Il y a quelques mois de cela, je reçus un colis du Maroc. Je trouvai dedans un rectangle de soie rêche sur lequel se devinaient une bande bleue, au-dessus d’une blanche etd’une verte. Au milieu de l’étendard, deux couteaux recourbés se croisaient. Dessous, une devise était calligraphiée en arabe. Une carte accompagnait cet étrange colis où une écriture appliquée avait tracé à la plume ces quelques lignes :

« Professeur,

A l’heure où vous recevrez ce colis, j’aurai rejoint le roi au-delà de la mort. Ce n’est pas triste.
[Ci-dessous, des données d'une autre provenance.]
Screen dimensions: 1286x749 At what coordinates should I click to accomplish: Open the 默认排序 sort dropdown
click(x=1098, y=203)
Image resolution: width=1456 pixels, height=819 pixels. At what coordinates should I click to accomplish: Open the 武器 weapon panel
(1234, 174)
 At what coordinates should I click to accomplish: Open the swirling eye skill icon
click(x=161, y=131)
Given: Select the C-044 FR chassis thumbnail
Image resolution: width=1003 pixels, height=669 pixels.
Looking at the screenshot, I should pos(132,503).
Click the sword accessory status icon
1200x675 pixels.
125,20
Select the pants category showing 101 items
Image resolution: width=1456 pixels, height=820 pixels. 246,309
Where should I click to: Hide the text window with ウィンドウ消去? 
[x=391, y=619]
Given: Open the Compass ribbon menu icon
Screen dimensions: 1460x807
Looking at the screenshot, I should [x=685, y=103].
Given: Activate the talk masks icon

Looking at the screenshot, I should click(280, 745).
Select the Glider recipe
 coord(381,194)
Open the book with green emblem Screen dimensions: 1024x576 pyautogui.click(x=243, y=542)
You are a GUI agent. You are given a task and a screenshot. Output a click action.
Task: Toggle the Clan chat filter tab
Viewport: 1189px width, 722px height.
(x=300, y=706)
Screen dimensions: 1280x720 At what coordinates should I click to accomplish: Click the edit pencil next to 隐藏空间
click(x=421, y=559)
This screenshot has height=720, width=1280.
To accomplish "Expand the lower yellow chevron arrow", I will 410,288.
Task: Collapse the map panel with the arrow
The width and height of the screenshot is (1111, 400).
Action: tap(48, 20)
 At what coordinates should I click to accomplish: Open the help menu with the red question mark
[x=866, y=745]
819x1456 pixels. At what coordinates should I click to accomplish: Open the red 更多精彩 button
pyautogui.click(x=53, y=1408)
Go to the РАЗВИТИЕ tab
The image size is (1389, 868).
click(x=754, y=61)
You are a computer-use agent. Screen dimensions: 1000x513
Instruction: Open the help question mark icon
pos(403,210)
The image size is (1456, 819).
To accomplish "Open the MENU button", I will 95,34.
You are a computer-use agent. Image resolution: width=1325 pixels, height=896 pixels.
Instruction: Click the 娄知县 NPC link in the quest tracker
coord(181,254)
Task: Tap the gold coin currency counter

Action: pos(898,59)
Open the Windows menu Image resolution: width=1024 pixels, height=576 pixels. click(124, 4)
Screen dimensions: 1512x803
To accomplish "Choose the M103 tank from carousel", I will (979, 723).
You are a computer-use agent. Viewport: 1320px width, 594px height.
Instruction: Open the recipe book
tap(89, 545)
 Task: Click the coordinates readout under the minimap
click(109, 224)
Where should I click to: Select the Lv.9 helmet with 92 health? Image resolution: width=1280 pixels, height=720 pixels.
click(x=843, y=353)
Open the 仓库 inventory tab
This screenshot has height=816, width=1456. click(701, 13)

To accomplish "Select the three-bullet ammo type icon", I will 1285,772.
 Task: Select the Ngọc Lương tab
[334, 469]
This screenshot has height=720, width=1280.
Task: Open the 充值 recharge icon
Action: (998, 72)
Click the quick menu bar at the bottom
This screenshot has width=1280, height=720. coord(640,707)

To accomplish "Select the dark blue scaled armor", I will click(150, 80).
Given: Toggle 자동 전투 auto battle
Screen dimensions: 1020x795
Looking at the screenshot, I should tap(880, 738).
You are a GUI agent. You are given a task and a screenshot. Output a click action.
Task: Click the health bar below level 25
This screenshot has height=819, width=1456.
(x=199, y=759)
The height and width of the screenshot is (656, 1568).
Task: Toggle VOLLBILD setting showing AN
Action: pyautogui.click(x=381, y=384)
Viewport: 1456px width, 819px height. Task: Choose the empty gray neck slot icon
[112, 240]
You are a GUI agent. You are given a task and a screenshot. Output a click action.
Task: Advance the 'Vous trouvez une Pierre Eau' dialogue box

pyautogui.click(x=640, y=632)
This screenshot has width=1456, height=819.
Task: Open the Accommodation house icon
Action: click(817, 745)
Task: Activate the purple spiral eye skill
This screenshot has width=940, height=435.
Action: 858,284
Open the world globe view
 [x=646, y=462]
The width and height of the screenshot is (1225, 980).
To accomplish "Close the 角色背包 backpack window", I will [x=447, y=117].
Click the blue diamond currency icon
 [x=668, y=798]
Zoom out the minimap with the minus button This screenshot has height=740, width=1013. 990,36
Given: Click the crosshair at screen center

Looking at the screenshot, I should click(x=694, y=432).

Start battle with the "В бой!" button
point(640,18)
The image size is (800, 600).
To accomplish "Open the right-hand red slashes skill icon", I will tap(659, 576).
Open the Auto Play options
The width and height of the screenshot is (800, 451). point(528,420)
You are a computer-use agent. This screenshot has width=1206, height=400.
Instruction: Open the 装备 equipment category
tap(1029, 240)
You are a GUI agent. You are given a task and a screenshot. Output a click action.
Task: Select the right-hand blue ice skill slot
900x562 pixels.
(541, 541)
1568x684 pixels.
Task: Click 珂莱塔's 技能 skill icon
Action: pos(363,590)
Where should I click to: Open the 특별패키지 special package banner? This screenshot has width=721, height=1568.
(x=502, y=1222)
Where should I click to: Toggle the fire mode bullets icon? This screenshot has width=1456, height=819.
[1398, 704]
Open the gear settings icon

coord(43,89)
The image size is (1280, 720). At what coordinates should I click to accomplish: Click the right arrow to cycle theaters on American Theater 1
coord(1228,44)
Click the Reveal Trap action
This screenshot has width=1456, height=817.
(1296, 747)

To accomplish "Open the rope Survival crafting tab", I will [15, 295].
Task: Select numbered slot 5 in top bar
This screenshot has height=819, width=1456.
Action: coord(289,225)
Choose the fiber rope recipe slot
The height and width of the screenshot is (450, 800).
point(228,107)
Je retrouverai à ses côtés tous les miens, le père que je n’ai pas connu et ce fils que je n’ai pas vu grandir. Avec moi s’achève la lignée d’Iffic Piquendec.

Je vous adresse l’étendard qui flottait au-dessus de son peloton de cavalerie. Je sais que vous en serez un bon gardien. La devise qui y est inscrite dit ceci : Je suis mes propres pas.

Sentez-vous délié de votre serment de silence. Ici, le vent a emporté notre souvenir.

Adieu ».

 

Aujourd’hui, ce drapeau étonne mes visiteurs. Je me garde bien toutefois de répondre à leurs interrogations, en souvenir du sceptre de sable.